Now. TN12 has come back to stock in US amazon. Thanks


----------



## The Burgh

*Re: Thrunite TN12 2014 (XM-L2, 1x18650, 2xCR123A/RCR) Review: BEAMSHOTS, RUNTIME...*



ThruNite said:


> Now. TN12 has come back to stock in US amazon. Thanks



Yes, but cool white tint only. Can't find neutral tint anywhere.


----------



## selfbuilt

Southpaw1925 said:


> Basically the light works fine and switches mode until you hit turbo. What should I do?
> This is my first thrunite light and my experience so far has been horrid


Have you tried another battery? Since the behavior only occurs on the maximally-driven Turbo and Strobe modes, a possibility is that the circuit is detecting a battery issue at this drive level, and shutting down.


----------



## Southpaw1925

selfbuilt said:


> Have you tried another battery? Since the behavior only occurs on the maximally-driven Turbo and Strobe modes, a possibility is that the circuit is detecting a battery issue at this drive level, and shutting down.

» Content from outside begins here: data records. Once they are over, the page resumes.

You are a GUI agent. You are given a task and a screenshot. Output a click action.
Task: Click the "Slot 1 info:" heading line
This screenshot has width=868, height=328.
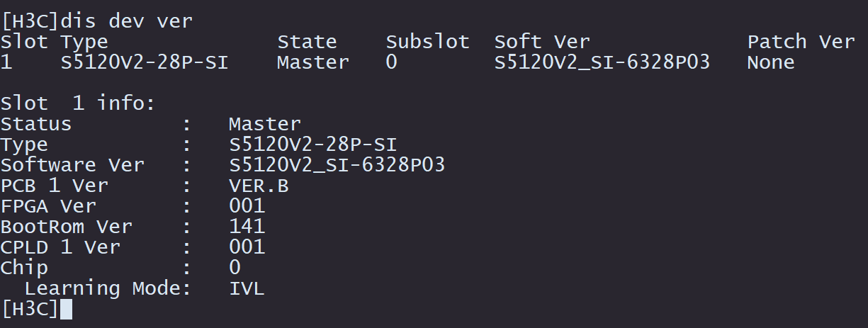coord(78,103)

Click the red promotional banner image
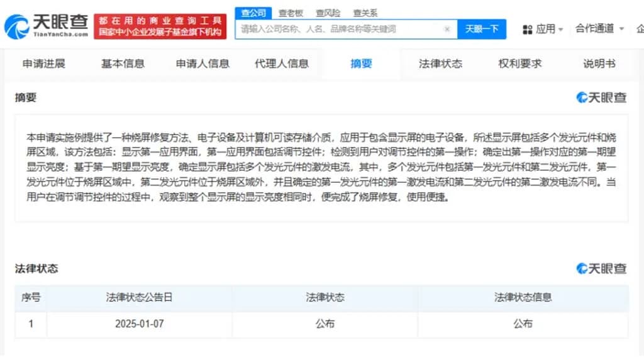point(160,26)
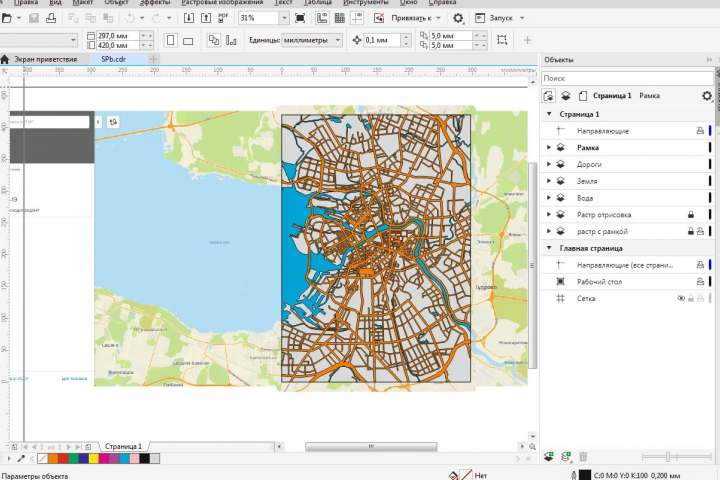
Task: Select portrait page orientation
Action: click(x=170, y=40)
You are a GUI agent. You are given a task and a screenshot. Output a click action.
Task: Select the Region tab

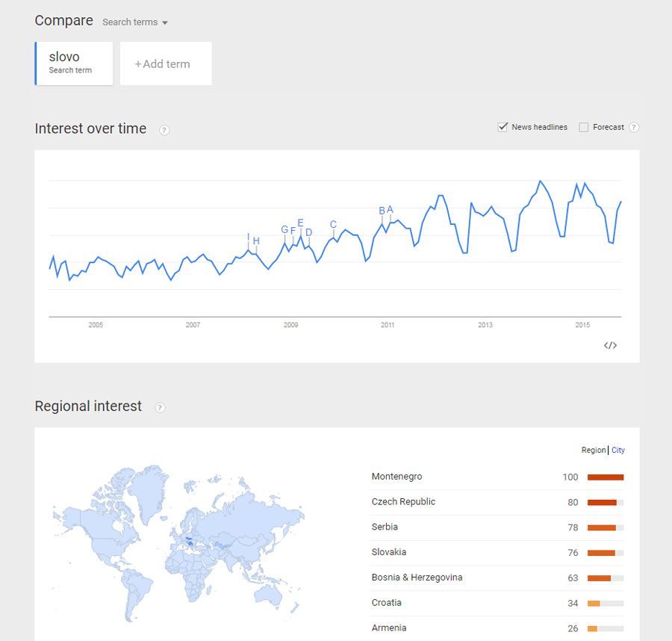[594, 450]
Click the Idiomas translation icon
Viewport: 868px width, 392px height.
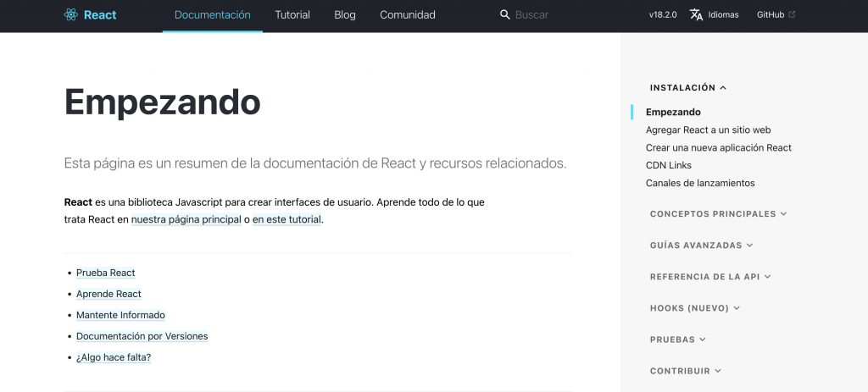tap(696, 14)

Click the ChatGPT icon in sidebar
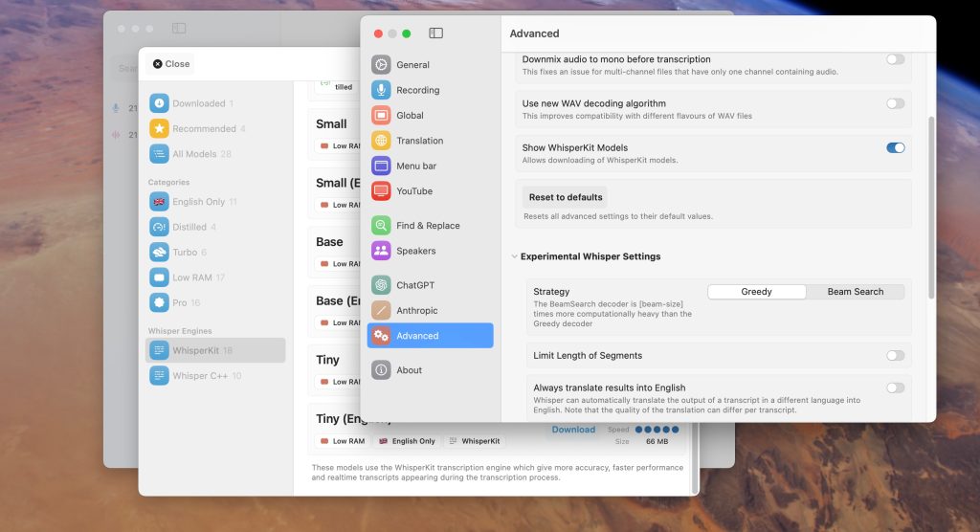pos(381,285)
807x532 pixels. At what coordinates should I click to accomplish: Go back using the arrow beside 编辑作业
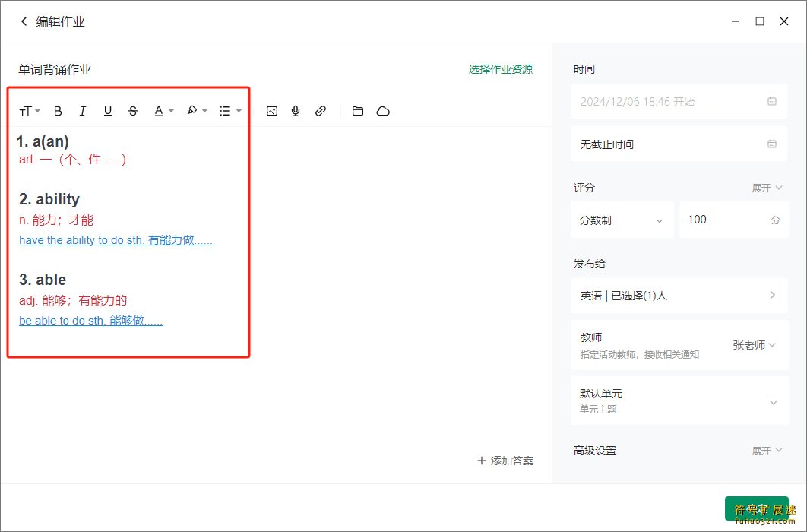point(24,21)
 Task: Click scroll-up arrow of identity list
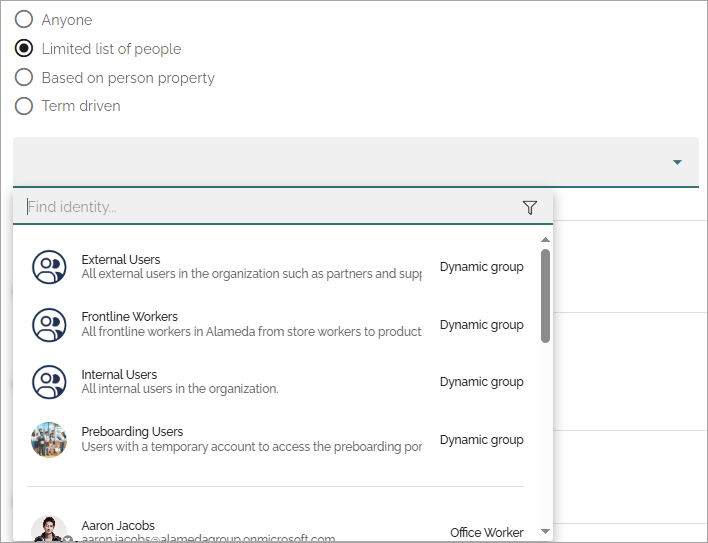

I thought about that and charged a brand new 18650 battery to %100 and still, does the same exact thing.


----------



## selfbuilt

Southpaw1925 said:


> I thought about that and charged a brand new 18650 battery to %100 and still, does the same exact thing.


What kind of cells are you using? Assuming a quality brand, this would definitely be RMA time.


----------



## Southpaw1925

selfbuilt said:


> What kind of cells are you using? Assuming a quality brand, this would definitely be RMA time.

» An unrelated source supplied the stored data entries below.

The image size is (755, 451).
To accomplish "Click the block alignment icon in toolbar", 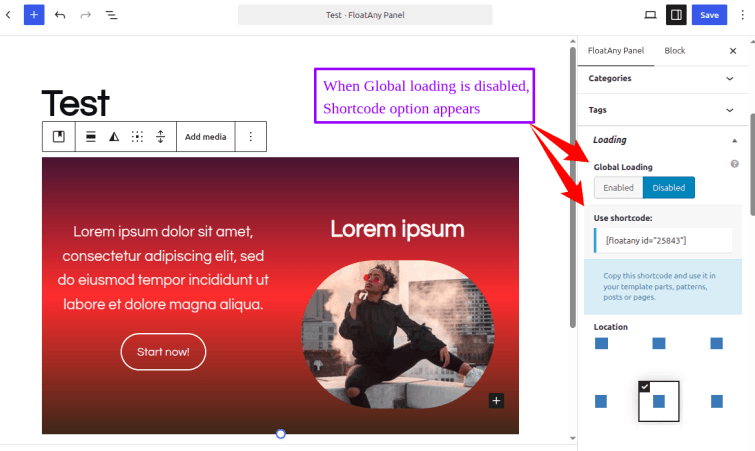I will click(x=91, y=137).
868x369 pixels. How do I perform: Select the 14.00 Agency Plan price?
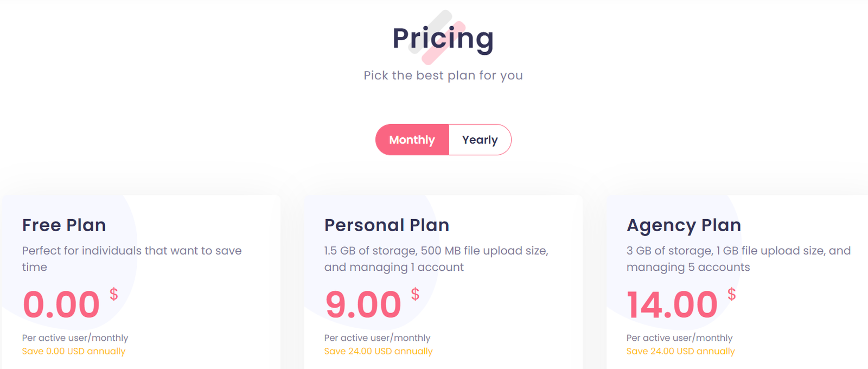[x=672, y=304]
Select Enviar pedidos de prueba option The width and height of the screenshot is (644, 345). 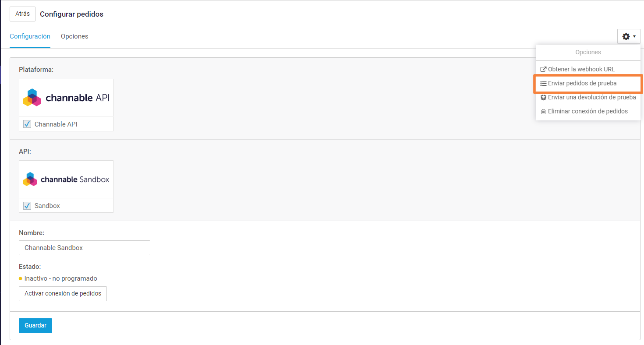click(582, 83)
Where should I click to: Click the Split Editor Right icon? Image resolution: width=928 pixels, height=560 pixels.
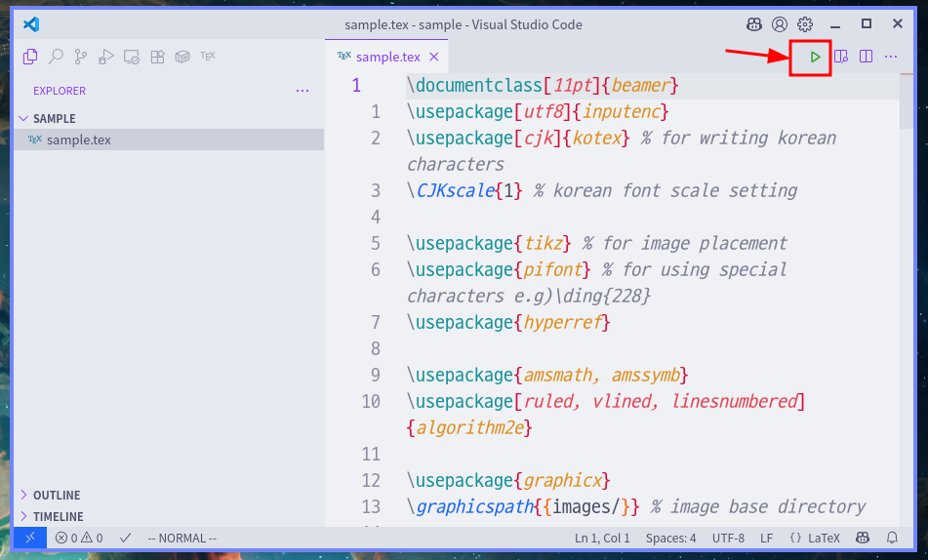click(x=866, y=58)
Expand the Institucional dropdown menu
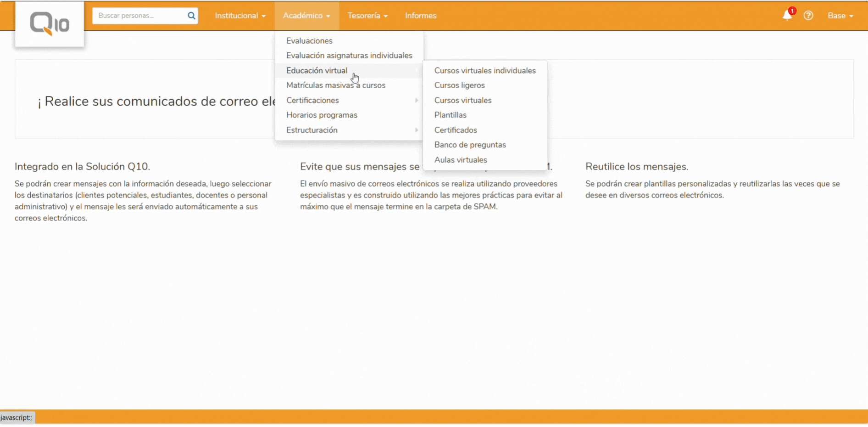 coord(240,16)
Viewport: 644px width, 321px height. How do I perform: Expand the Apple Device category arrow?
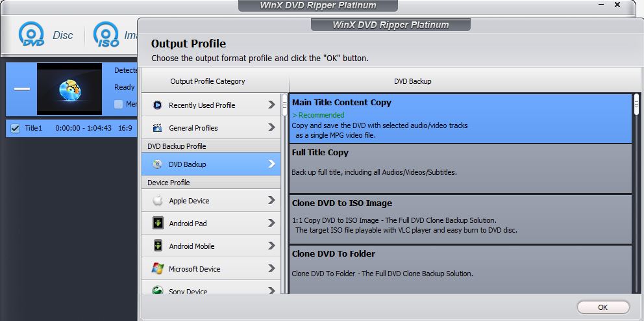[271, 201]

I got it from a local battery store. L






My charger didn't indicate that it was a bad cell but who knows, the charger could be wrong. 

But just to be sure I did just order a nitecore 18750 3400mah cell so we'll see.


----------



## selfbuilt

Hmm, I gather those are something of a budget brand. The Nitecore cell should help settle the matter for you.


----------



## Southpaw1925

selfbuilt said:


> Hmm, I gather those are something of a budget brand. The Nitecore cell should help settle the matter for you.

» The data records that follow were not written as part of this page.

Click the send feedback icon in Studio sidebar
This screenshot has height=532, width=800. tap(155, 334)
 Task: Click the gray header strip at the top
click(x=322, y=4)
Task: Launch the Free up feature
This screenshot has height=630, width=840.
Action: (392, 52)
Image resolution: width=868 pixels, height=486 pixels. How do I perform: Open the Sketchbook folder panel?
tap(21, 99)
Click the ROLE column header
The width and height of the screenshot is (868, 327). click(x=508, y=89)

I really really hope so :/


----------



## cagenuts

Southpaw1925 said:


> But just to be sure I did just order a nitecore 18750 3400mah cell so we'll see.



If you're in the LA area I can give you one for free.


----------



## rickypanecatyl

Does anyone know if the turbohead from the TN11/Scorpion/Lynx/SubbeanT10 will screw on to this light for more throw?


----------



## Southpaw1925

cagenuts said:


> If you're in the LA area I can give you one for free.



San Diego


----------



## cagenuts

Southpaw1925 said:


> San Diego



Don't you have a friend in LA who could collect for you? I actually have four of them looking for a good home.


----------



## Southpaw1925

cagenuts said:


> Don't you have a friend in LA who could collect for you? I actually have four of them looking for a good home.



To donate?


----------



## cagenuts

Southpaw1925 said:


> To donate?



If you need them, then yes. They are brand new Nitecore 3400mAh 18650s. They came bundled with a Fenix TK75 that I bought but the courier refused to ship the batteries. I think there is also one of those Edison sample packs. All you have to do is collect.


----------



## Southpaw1925

*Thrunite TN12 2014 (XM-L2, 1x18650, 2xCR123A/RCR) Review: BEAMSHOTS, RUNTIME...*



cagenuts said:


> If you need them, then yes. They are brand new Nitecore 3400mAh 18650s. They came bundled with a Fenix TK75 that I bought but the courier refused to ship the batteries. I think there is also one of those Edison sample packs. All you have to do is collect.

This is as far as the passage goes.